■ DATA LISTING:
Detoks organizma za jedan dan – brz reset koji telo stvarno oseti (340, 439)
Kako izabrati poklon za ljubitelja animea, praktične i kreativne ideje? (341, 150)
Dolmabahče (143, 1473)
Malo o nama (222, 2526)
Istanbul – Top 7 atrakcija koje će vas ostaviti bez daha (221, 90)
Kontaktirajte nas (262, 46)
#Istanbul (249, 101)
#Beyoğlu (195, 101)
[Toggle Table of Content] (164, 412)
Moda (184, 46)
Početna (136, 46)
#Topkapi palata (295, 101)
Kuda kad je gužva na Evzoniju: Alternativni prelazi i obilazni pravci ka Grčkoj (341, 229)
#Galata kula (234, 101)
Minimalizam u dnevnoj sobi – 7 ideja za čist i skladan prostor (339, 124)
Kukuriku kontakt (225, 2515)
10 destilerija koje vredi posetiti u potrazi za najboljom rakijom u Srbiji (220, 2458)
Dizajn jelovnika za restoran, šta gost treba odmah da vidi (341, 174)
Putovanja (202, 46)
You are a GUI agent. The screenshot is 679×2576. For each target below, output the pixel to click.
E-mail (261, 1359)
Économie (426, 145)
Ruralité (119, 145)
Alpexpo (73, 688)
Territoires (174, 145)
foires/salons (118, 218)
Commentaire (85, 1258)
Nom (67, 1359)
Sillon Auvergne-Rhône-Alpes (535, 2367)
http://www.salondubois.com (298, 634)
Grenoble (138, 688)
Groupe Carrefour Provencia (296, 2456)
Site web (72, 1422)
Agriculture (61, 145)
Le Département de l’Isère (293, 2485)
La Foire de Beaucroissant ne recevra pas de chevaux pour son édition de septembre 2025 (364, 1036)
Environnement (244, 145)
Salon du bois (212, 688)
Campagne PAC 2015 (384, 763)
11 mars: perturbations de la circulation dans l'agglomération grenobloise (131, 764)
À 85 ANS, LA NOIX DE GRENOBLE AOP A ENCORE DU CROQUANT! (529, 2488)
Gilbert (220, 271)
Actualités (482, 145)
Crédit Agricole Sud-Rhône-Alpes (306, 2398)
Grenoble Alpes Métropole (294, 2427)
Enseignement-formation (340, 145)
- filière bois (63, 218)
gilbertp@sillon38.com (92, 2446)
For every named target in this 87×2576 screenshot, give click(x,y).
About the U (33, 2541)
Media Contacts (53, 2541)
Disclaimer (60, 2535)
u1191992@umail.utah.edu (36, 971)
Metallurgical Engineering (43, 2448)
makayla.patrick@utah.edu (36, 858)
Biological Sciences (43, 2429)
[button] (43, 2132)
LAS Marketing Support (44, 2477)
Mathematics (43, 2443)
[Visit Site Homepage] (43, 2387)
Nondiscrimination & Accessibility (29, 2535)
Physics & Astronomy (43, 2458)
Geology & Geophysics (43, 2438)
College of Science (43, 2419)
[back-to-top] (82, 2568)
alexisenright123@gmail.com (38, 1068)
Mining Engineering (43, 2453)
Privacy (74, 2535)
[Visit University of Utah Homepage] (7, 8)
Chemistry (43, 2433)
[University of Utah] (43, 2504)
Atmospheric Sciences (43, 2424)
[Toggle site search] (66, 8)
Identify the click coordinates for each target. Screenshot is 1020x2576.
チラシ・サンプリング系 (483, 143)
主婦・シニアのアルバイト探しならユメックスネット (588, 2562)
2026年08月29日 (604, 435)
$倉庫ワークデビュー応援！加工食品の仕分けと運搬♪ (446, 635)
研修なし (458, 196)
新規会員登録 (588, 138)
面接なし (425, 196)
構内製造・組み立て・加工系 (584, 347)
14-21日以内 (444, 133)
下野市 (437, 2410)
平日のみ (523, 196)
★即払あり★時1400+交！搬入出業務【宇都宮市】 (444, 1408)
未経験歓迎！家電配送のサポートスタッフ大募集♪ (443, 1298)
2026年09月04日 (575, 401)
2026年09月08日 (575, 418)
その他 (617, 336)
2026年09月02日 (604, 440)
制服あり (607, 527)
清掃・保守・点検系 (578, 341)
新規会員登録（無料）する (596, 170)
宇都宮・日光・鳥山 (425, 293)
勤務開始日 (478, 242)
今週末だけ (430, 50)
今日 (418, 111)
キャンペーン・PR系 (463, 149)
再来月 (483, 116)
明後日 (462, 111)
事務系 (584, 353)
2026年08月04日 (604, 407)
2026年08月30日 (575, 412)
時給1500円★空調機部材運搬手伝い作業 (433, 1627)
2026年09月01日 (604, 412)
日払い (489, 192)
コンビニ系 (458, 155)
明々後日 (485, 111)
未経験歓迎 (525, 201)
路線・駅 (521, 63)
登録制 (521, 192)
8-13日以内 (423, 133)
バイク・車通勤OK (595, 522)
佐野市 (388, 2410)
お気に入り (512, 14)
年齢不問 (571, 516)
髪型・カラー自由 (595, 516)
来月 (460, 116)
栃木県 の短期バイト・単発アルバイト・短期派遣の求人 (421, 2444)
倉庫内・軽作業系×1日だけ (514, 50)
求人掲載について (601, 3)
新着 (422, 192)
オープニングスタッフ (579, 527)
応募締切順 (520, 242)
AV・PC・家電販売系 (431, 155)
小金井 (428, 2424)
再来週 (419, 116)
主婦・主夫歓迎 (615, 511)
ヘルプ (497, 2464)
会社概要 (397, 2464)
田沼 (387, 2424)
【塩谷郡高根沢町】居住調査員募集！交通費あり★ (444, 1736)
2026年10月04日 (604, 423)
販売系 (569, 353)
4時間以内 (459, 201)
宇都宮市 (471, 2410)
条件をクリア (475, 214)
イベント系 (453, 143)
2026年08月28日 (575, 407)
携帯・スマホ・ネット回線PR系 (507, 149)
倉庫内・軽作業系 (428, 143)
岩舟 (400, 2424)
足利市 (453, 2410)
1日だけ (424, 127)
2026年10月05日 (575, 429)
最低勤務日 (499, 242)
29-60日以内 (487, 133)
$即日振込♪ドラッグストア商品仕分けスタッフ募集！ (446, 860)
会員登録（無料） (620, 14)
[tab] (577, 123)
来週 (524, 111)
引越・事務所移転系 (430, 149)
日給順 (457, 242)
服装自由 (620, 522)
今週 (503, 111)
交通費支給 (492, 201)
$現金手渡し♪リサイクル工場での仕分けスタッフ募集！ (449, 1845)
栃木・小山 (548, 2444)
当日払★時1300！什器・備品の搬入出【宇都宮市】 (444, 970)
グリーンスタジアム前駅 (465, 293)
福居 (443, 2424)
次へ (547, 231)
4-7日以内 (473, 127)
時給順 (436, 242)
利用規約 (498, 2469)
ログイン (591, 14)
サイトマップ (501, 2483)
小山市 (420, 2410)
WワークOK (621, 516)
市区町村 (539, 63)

■ TASK:
Set down only these lines, exactly: the one containing "栃木・小山 (548, 2444)" and each line after it through the end of the entries above.

■ ANSWER FOR THIS EXERCISE:
栃木・小山 (548, 2444)
当日払★時1300！什器・備品の搬入出【宇都宮市】 (444, 970)
グリーンスタジアム前駅 (465, 293)
福居 (443, 2424)
次へ (547, 231)
4-7日以内 (473, 127)
時給順 (436, 242)
利用規約 (498, 2469)
ログイン (591, 14)
サイトマップ (501, 2483)
小山市 (420, 2410)
WワークOK (621, 516)
市区町村 (539, 63)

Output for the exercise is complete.